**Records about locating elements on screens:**
= = =

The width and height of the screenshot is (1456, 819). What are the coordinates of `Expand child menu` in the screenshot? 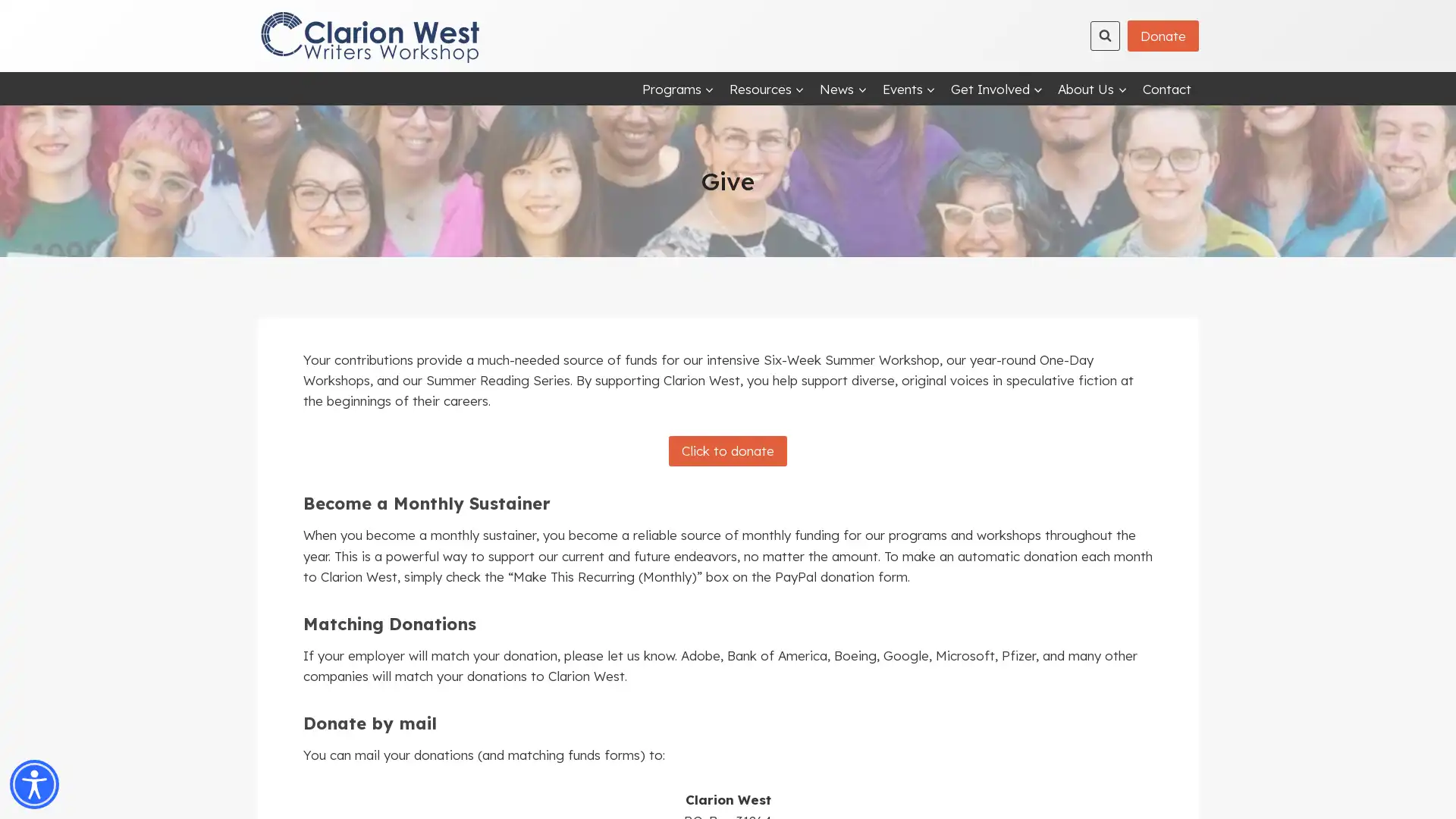 It's located at (996, 88).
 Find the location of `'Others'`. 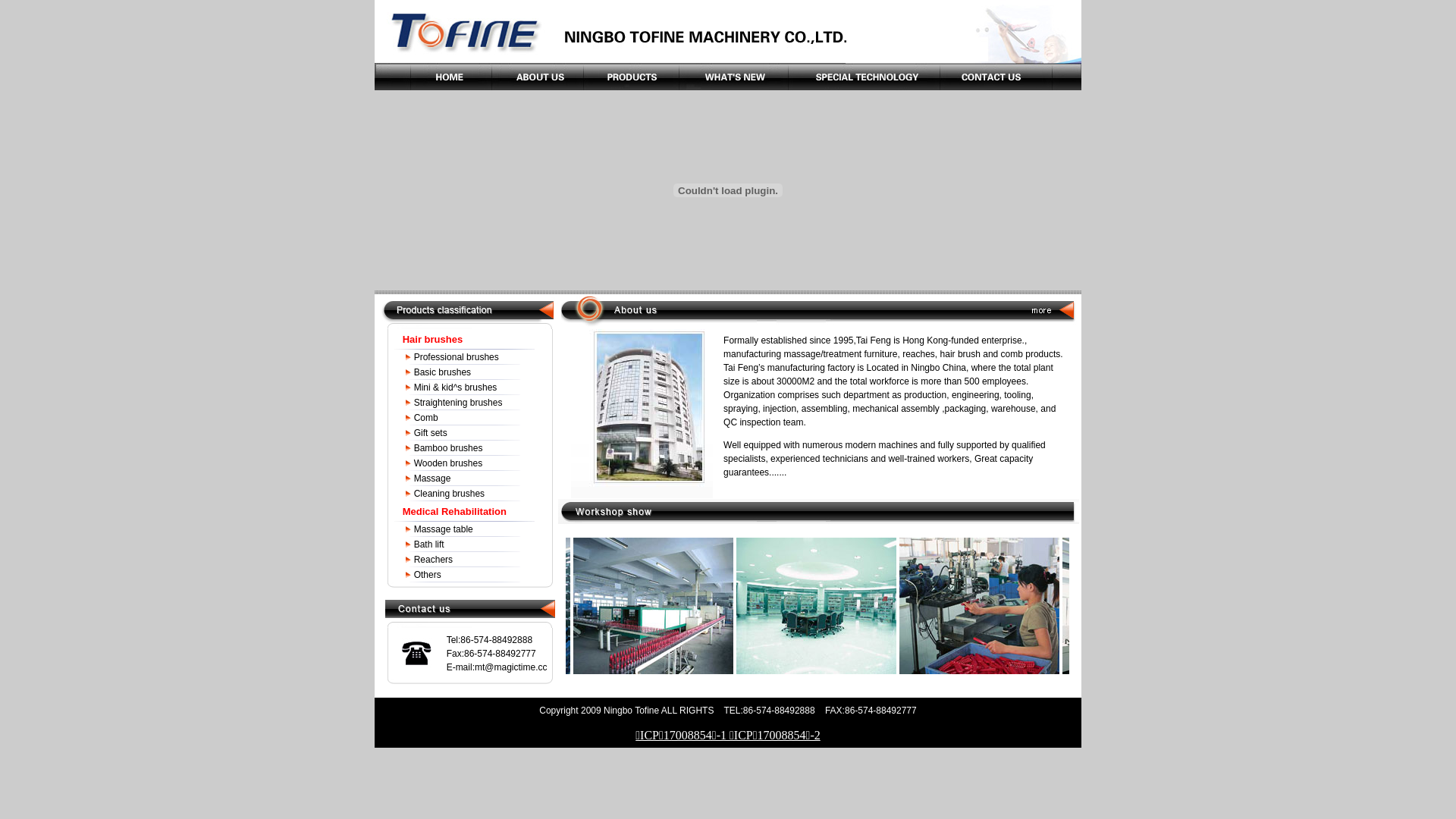

'Others' is located at coordinates (414, 575).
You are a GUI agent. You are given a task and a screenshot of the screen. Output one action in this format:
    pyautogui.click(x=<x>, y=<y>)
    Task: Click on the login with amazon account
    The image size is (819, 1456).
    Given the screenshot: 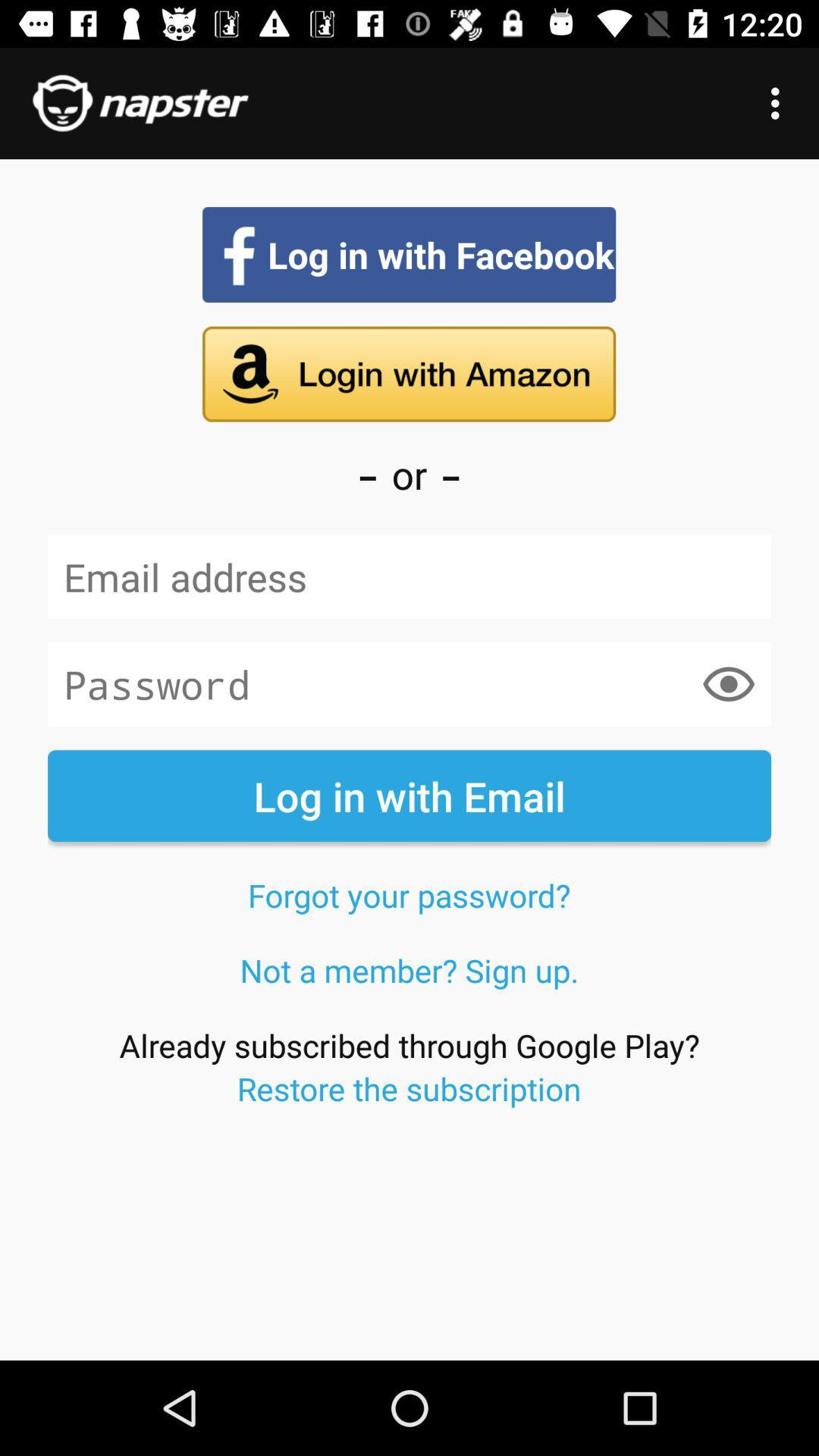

= = =

**What to work on:** Render the records as a numbered list, starting at the line containing "Find the location" and running through the end of the records, with both ends included. Omit blank lines and the pictures.

**Final result:**
1.  Find the location of `'Others'`. 
2. 'Others' is located at coordinates (414, 575).
3. You are a GUI agent. You are given a task and a screenshot of the screen. Output one action in this format:
4.     pyautogui.click(x=<x>, y=<y>)
5.     Task: Click on the login with amazon account
6.     The image size is (819, 1456).
7.     Given the screenshot: 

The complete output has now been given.